→ YOUR ASSIGNMENT: Beginning at the line containing "At what coordinates", restate each line of the listing below word for word until the last one has been given.

→ GIVEN DATA:
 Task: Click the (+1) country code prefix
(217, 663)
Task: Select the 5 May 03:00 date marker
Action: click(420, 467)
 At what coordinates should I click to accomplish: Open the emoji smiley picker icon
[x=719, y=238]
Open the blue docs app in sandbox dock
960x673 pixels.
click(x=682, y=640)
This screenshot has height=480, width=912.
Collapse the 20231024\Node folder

→ TASK RESULT:
 At what coordinates should I click to accomplish: Open the emoji smiley picker icon
[x=719, y=238]
Open the blue docs app in sandbox dock
960x673 pixels.
click(x=682, y=640)
This screenshot has height=480, width=912.
Collapse the 20231024\Node folder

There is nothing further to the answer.